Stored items
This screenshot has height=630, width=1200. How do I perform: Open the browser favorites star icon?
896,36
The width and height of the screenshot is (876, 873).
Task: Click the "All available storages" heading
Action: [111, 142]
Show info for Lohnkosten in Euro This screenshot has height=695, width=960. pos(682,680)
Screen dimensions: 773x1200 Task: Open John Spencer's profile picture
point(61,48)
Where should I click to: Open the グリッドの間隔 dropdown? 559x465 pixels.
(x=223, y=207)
--
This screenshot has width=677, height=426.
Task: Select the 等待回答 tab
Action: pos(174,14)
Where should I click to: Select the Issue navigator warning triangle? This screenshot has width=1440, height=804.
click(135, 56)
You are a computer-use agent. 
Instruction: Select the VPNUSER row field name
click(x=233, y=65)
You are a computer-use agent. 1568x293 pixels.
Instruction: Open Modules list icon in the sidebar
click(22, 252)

WHAT YOU NEED TO DO
Your answer should consist of each line of the data above in which the word "computer" occurs.

ANSWER TO THIS PROBLEM
You are a computer-use agent. 
You are a computer-use agent. 1568x293 pixels.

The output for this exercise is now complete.